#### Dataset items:

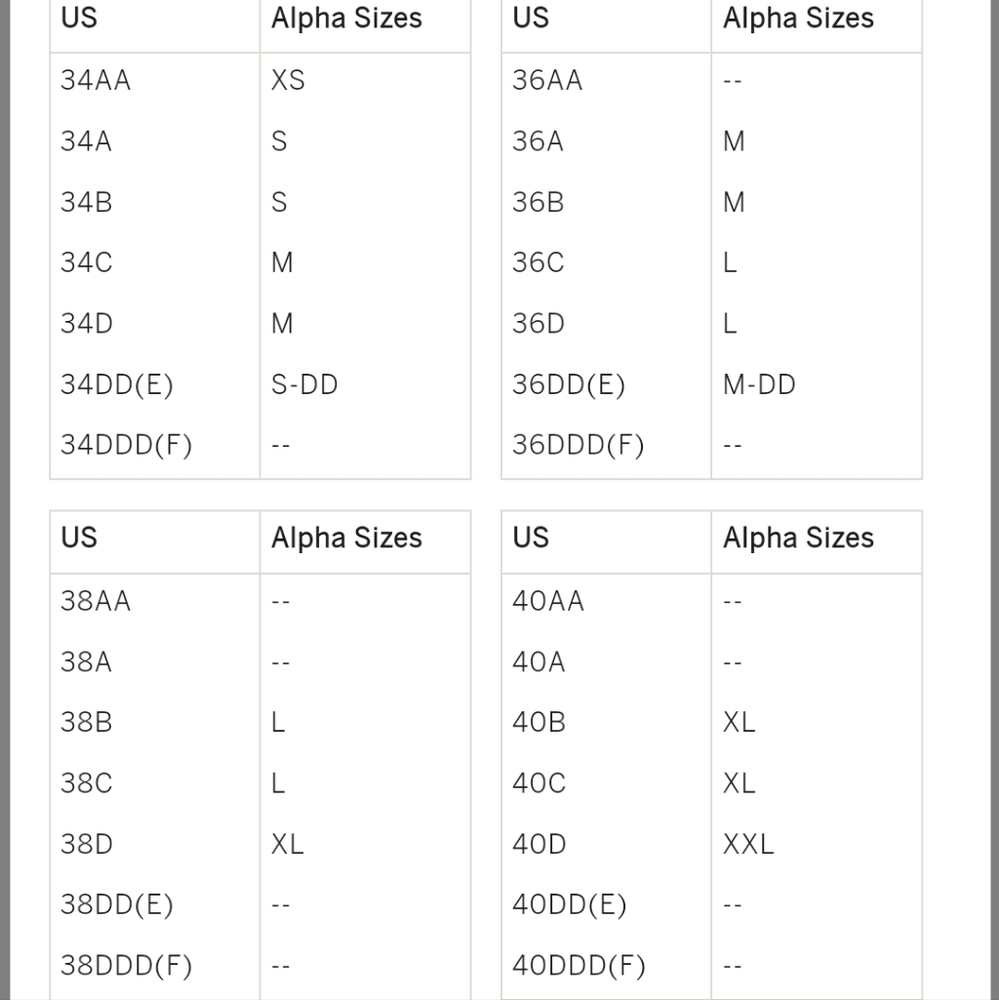This screenshot has height=1000, width=999.
Task: Click the 40DDD(F) size label
Action: 579,966
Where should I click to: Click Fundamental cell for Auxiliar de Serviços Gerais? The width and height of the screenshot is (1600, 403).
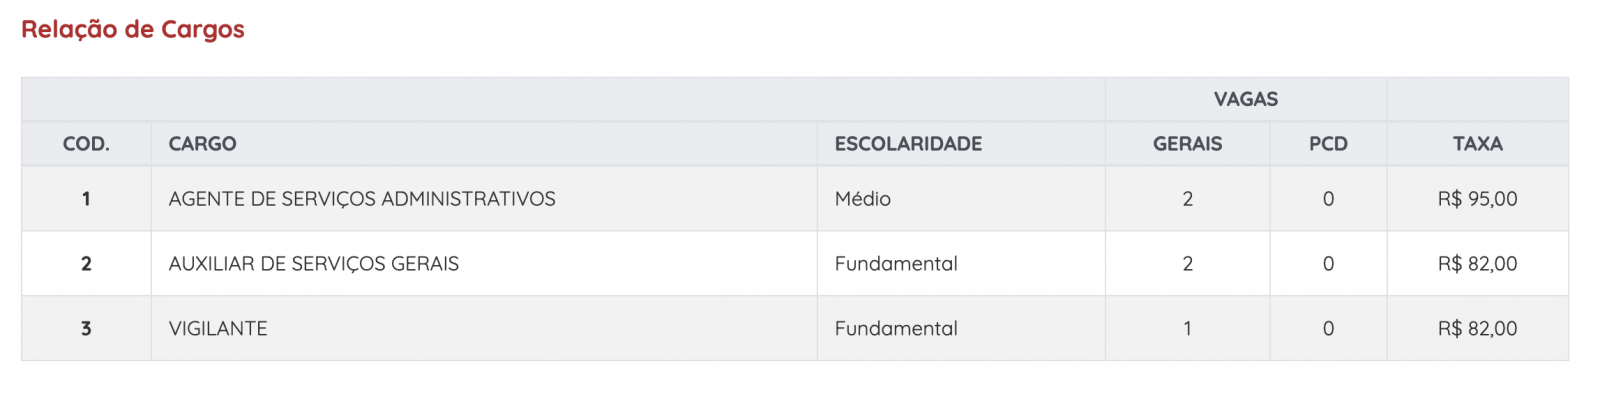pos(961,264)
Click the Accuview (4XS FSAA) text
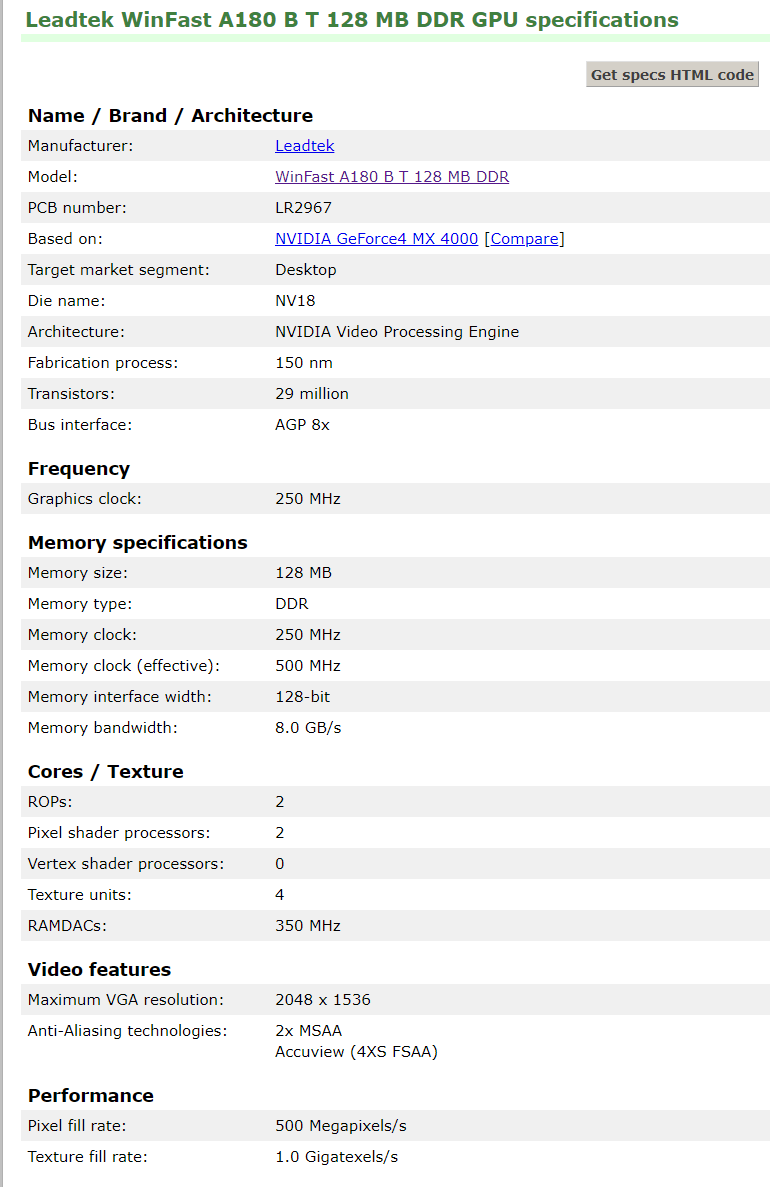Viewport: 770px width, 1187px height. (356, 1052)

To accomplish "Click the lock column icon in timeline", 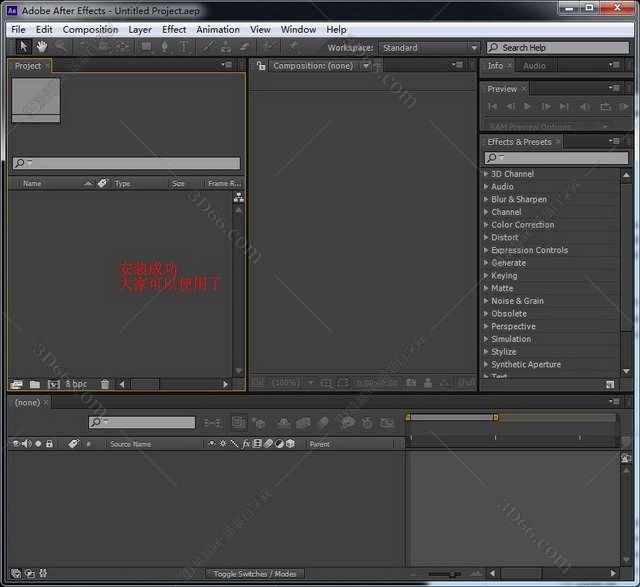I will 49,443.
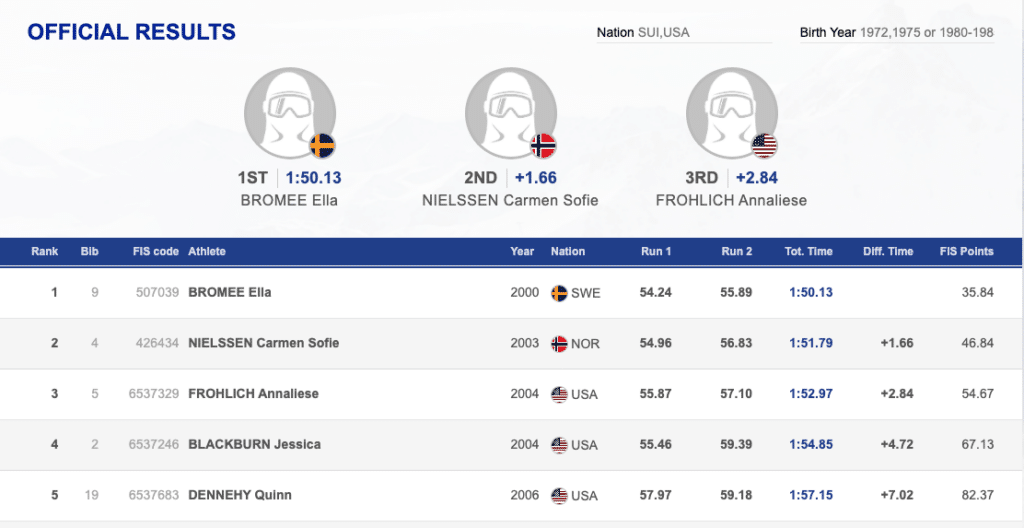Click the Norwegian flag on the 2nd-place avatar
This screenshot has height=528, width=1024.
point(543,146)
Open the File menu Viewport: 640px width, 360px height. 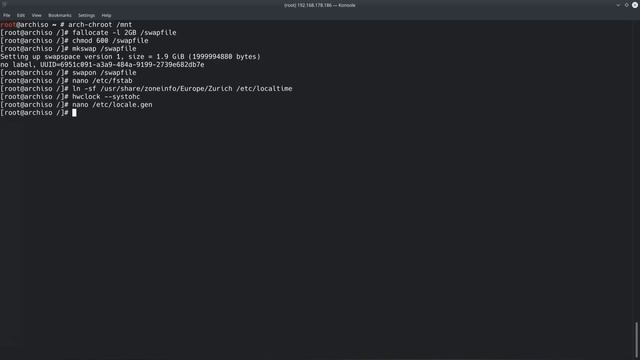coord(7,16)
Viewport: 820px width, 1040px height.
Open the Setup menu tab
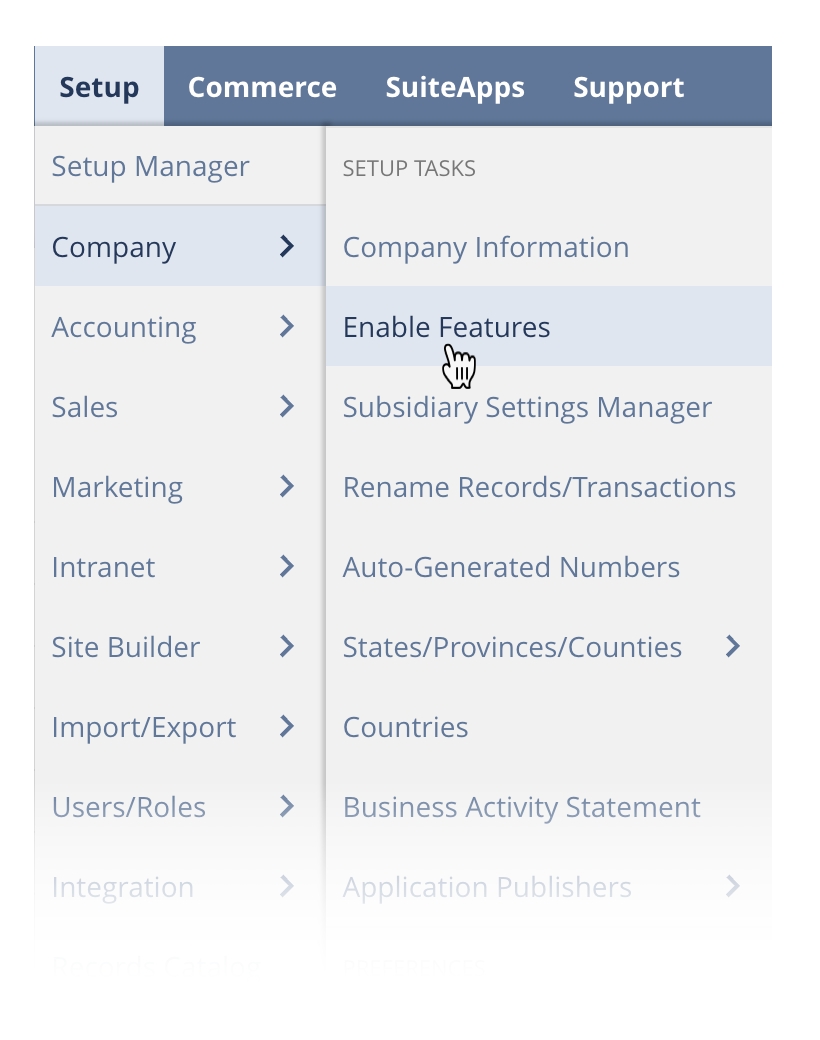[x=99, y=87]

#### EXERCISE:
The lines wanted run from the one with "Viewport: 820px width, 1040px height." through the final line of the data; repeat them word for word and skip every picture.

#### SOLUTION TO THE EXERCISE:
Viewport: 820px width, 1040px height.
Open the Setup menu tab
[x=99, y=87]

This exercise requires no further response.